6. Rapid Technology/Data Output Adoption:
With the technology space continuously evolving or creating new and better data collection technologies, Government Agencies are rapidly changing collection technologies and creating data that must be integrated into a visualization tool like i2, if it’s to be useful. While most intelligence systems are not flexible when it comes to ingesting or connecting to new technology, Blue Fusion’s “plug and play” approach to data can connect analysts to any existing database/source while allowing agencies to leverage existing or future investments in technology. DAOD or API connectors are easily constructed using a standardized “Plug and Play” approach with existing schema and there are connectors are already built for a multitude of commercial and USG OSINT, Dark Web, Geospatial, natural language processors, and machine learning tools and technologies.
7. Simplified Querying:
DAOD technologies like Blue Fusion provide significant relief to analysts in that they are not required to write code or script queries to ask questions of connected data fabric. Some ETL models require data scientists to create code to query databases, demonstrating the complexity of ETL at the analyst level. With simple visual queries, analysts can ask complex questions of extensive amounts of data in real time.

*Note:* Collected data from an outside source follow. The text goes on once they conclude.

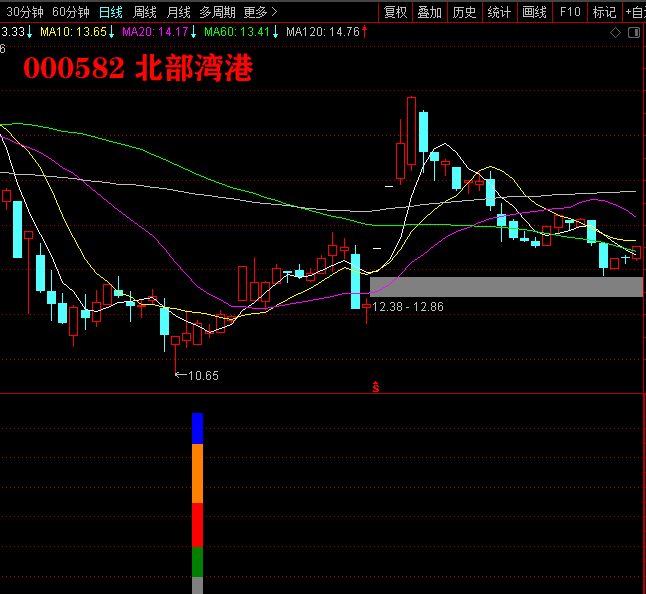Viewport: 646px width, 594px height.
Task: Open the 多周期 multi-period view
Action: (x=217, y=12)
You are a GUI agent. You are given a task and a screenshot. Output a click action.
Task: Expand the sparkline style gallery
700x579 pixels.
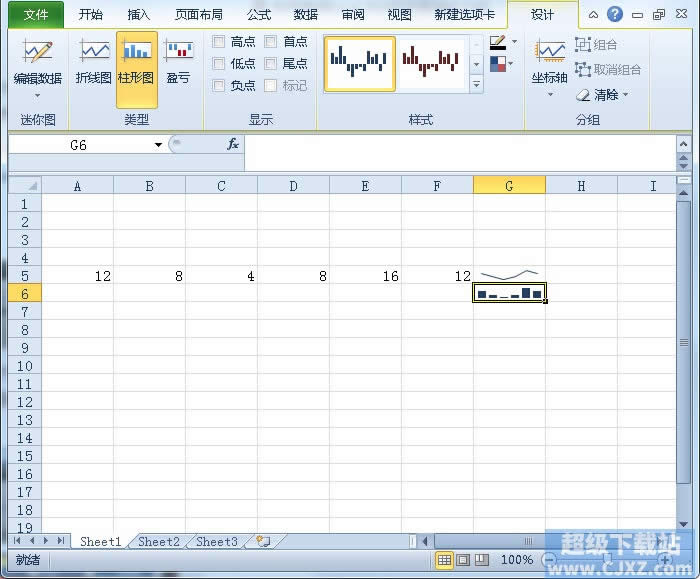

9. Datapoint Connectivity:
Blue Fusion has the unique capability to find the connectivity path between two data points on disparate data. This allows the analyst to identify non-obvious relationships between any two data points within a connected data environment of disparate sources. A process that normally requires in-depth analysis is quickly resolved in seconds within a few clicks of identifying two known targets to identify hidden relationships.
8. Database Selection:
Most enterprise approaches to data do not allow the Analyst to select the databases they want to search. With Blue Fusion, the Analyst can toggle on or off the databases they want to search, leaving them the flexibility to fine tune their data queries and to save resources involved with data searches, particularly for subscription databases.
10. Reduced Storage Requirements:
Blue Fusion’s approach to disparate data searching means that only data relevant to the Analyst’s needs are returning to be analyzed and only data that is valuable and vetted is sent to a repository for storage. Under most approaches to data storage, entire databases must be copied and ingested, meaning large amounts of data storage are unnecessarily duplicated.